How much do you envision having legacy Sun partners truly embrace Oracle if they haven’t in the past? What’s your messaging for why they should do that?

Standard: We may have folks specialized in server or storage capabilities. They move into one or two new areas close to what they do already. There’s 10,000 [Oracle] products out there. Even Charles [Phillips, Oracle president] said, you can’t be specialist in everything. Pick one or two and be relevant to them, not all of them. I’m a Sun partner, but I also do BI. That’s going to be a key solutions message. That’s what we’re trying to get them to do. Don’t try to swallow the ocean. Get a piece of it, get customers interested, go get specialized. Once you specialize in one or two areas, our direct sales force will look to you as a valued partner. We look for specialized partners.

NEXT: Fishing In a Broader Pool of Water

It sounds like a key message from Oracle is that VARs will have to invest in their businesses, sell more and different things to customers. Oracle is certainly not the only company seeking to do that. HP, IBM and others do the same thing. But Oracle is the one going through the big integration [of Sun and Oracle]. Are you worried that VARs won’t listen to that message?

Wagner: I think there will be a subset of our partner community who will for whatever reason continue to try to compete in general purpose infrastructure business. That’s the legacy Sun channel. That’s what they do. These are businesses around selling servers and storage, around virtualization, consolidation, core practices that are related to the management issues related to IT.

What I think is so critical is for partners to really get their heads around the notion of being a part of an ecosystem associated with a company that is a true systems company. That’s fundamental difference between Sun and Oracle. If you want to, go fish in the 35,000 Sun customers worldwide, or fish in Oracle’s 130,000 [in the United States that aren’t on the Sun platform]. Move up the stack, make your self more relevant, work to solve business problems. Fish in a broader pool of water. The earnings opportunity is just exponentially greater. It’s really important and we need to help them get their heads around this paradigm. I believe that the end of the day, guys who embrace that model will succeed.

Standard: We mentioned the 130,000 customers at least three to five times [on stage at the Avnet show]. We’re running like hell to get them on that platform.

While HP and IBM try to get VARs to sell more of their own products, Oracle has an advantage with the Sun VARs because it has an existing customer base not on the Sun platform. How important is that to get across to partners?

Wagner: That’s so key. Our partners have something to say to our customers.

Standard: It’s not all reactive now. It’s all proactive now. We’re spending $4.5 billion this year [on research and development] in the Sun/Oracle stack.

Wagner: Sun in the channel, as a core component for go-to-market, for years was on its heels. They were constantly addressing things that Oracle never had to deal with: ’Will you [Sun] be around? Will you be around?’ All the FUD around Sun’s viability is off the table. Larry [Ellison, Oracle CEO] has made it clear he’s not in the business to sell off servers and storage. We are a true systems company. Jim alluded to it, we’re going to spend $4.5 billion. We are investing in this stack and at the end of day, guys operating high in the stack today see the opportunity. They truly do.

==================================================

__Job A__
Can you write out every line of the records below exactly, leaving out the pictures?
The records have no connection to the interview about Oracle and Sun partners.

__Supplied information__
==================================================

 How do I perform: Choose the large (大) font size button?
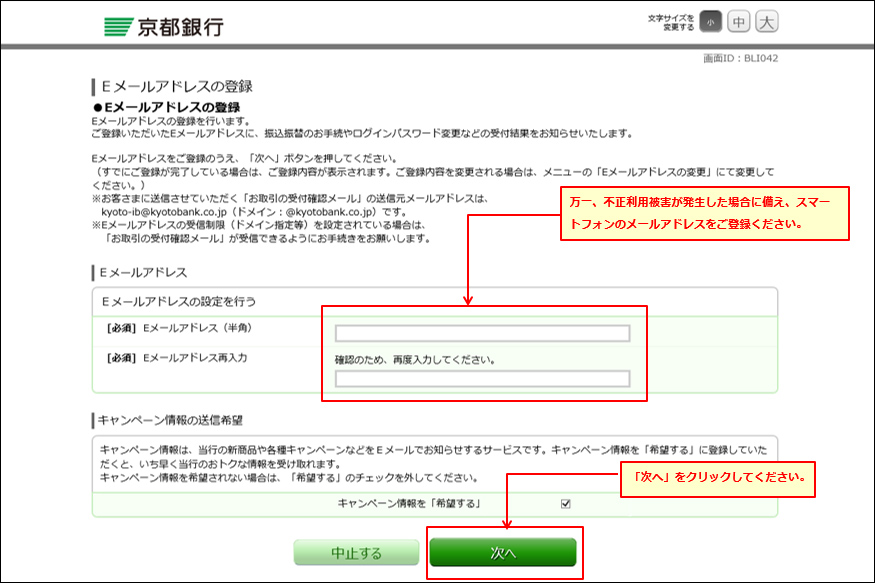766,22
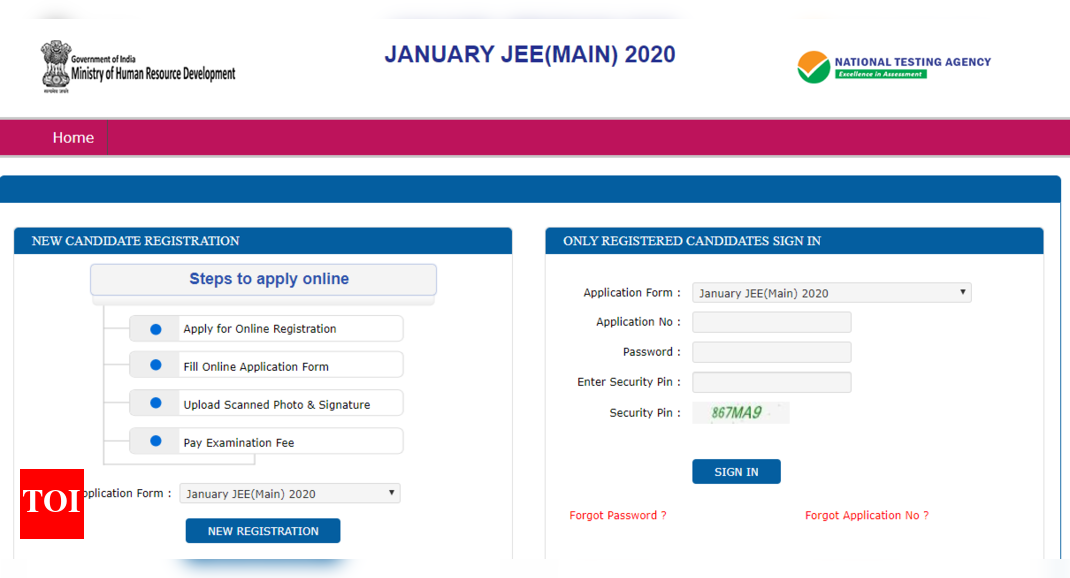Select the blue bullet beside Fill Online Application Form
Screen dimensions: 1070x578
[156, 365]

==================================================

__Job B__
How would this sentence from the Oracle and Sun partner interview read in Spanish: "Once you specialize in one or two areas, our direct sales force will look to you as a valued partner."?

__Exercise solution A__
 How do I perform: Choose the large (大) font size button?
766,22
Select the blue bullet beside Fill Online Application Form
Screen dimensions: 1070x578
[156, 365]

__Exercise solution B__
Una vez que te especialices en una o dos áreas, nuestra fuerza de ventas directa te verá como un socio valioso.